A new chapter for Hale
While Hale’s proud of her first songs, she wrote most of them when she was in high school, and she’s ready to move on and express more of the artist she is now. Her new sound is morphing into what she calls “twang pop,” influenced by ethereal crooners like Maggie Rogers and Texas greats like Kacey Musgraves. After a stage of rebellion against the country music she grew up on, she’s embracing her Lone Star State roots and studying the sounds of iconic artists like Linda Ronstadt, Emily Lou Harris and Bonnie Raitt.
Hale says her creative work schedule is inspired by “The Artist’s Way” by Julia Cameron, a popular book that lays out a 12-week program to unlock anyone’s creative potential. Hale swears by “morning pages,” one of the core practices of the book in which you write three stream-of-consciousness pages upon waking. She also tries to write one song a week and “just finish it,” whether she loves it or not, “to free your headspace for the next project or the next song.”

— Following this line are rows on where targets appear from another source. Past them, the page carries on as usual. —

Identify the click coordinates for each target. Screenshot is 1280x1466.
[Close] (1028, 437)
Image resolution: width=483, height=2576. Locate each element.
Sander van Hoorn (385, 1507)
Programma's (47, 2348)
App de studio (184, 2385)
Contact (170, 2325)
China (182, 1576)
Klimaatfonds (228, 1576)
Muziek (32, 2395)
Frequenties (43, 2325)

“You can go to law school and become a lawyer or you go to med school and become a doctor, but there’s not really a formula to becoming a musician,” Hale says. “But I try to get up and write every day.”
After she gets to rub elbows with the massive artists headlining Sips and Sounds, Hale dreams of playing live with a Texan she idolizes: Kacey Musgraves. Until then, she’s putting in the work to make it a reality.